On 11/17/11 6:36 AM, Chris Hegarty wrote:
On 17/11/2011 11:22, Gary Adams wrote:
On 11/17/11 4:14 AM, Chris Hegarty wrote:
On 17/11/2011 08:29, Alan Bateman wrote:
.....

I see Chris's mail points out that some tests do have an unusually small
timeout. For those tests then I would be tempted to just remove the
timeout. Most likely the original author of the test put a small timeout
to make it quick to test on a JDK that didn't have the fix.

Right, I've seen this before ( bug in JDK that causes deadlock, set
small timeout on test so doesn't block for too long before being
interrupted by jtreg). But if these tests ever fail then it means we
have a problem, the small timeout is just not necessary at all in a
JDK that doesn't have the issue being tested for.

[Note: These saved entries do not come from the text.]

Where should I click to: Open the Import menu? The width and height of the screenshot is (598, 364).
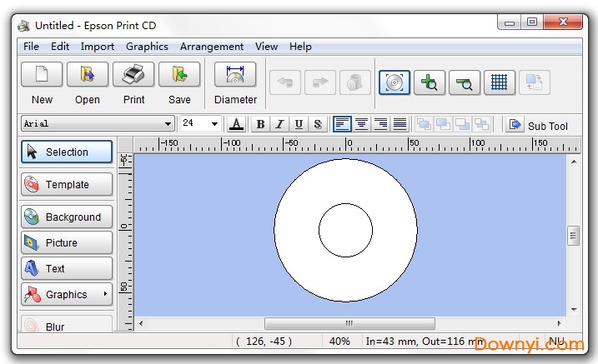coord(98,47)
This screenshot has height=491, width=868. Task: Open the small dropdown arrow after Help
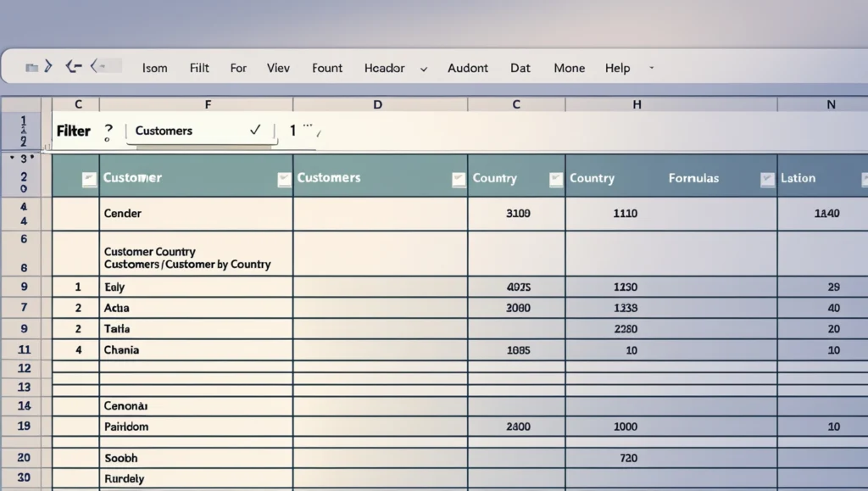click(x=651, y=67)
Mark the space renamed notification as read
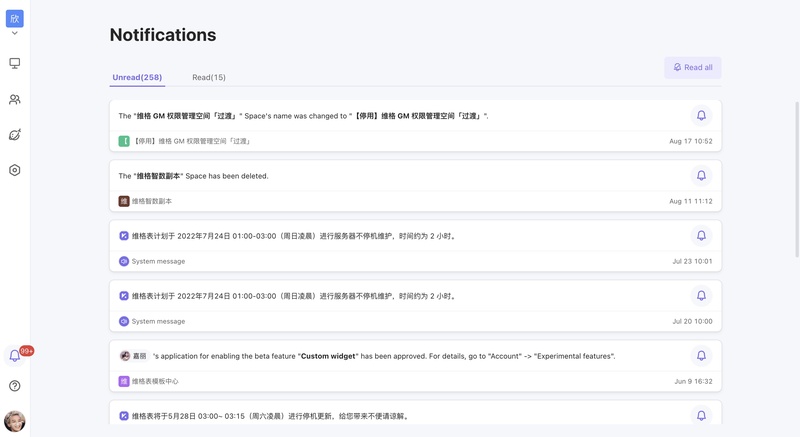Viewport: 800px width, 437px height. (x=701, y=115)
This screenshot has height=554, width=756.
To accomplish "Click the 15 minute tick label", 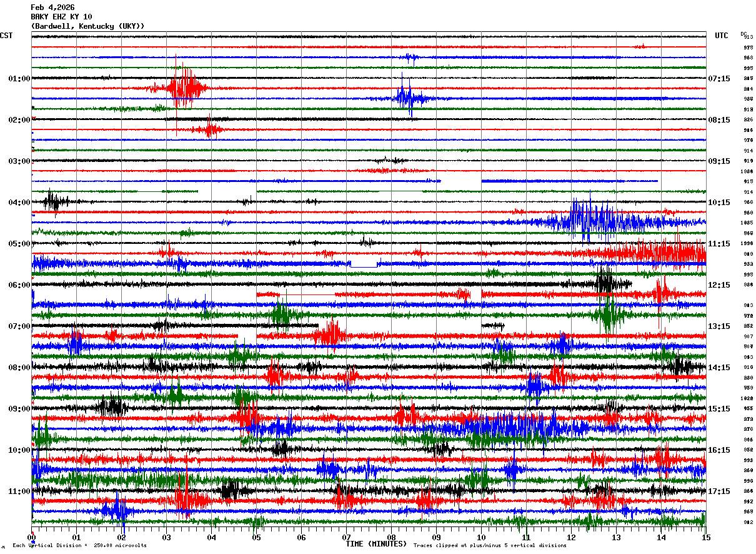I will tap(705, 537).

Maybe this would be a good place to start and eliminate some of the
low hanging fruit ;-)
It would help to know which of the quick timeouts
were intentional and which ones are required for
proper execution of the tests.

Unfortunately, with most of these intermittent failures there is no silver bullet, each test may have to be looked at individually. We've been going through this process for months now :-(

From the original list you sent out the obvious candidates for removal of the timeout parameter are:

jdk/test/java/util/logging/LoggingDeadlock.java:32: * @run main/timeout=15 LoggingDeadlock jdk/test/java/util/logging/LoggingDeadlock2.java:31: * @run main/timeout=15 LoggingDeadlock2 jdk/test/java/util/logging/LoggingDeadlock3.java:30: * @run main/timeout=80 LoggingDeadlock3 jdk/test/java/util/logging/LoggingDeadlock4.java:30: * @run main/timeout=15 LoggingDeadlock4

Can we confirm with the test author if the timeouts could be removed?

If these tests ever encounter a java level deadlock and need to be interrupted by the jtreg harness, then there is a JDK implementation bug that needs to be fixed. It looks like these timeouts were added when developing the original bug fix ( and test ) so the test times out in a timely manner when running a JDK without the fix. This is not needed for correct operation of the test itself.

Are you seeing issues with these test when running embedded on slow hardware?
I haven't had the cycles to get to the test run on embedded hardware, but
I may get to it today.

-Chris.


Not all "drops" are good for "applesauce".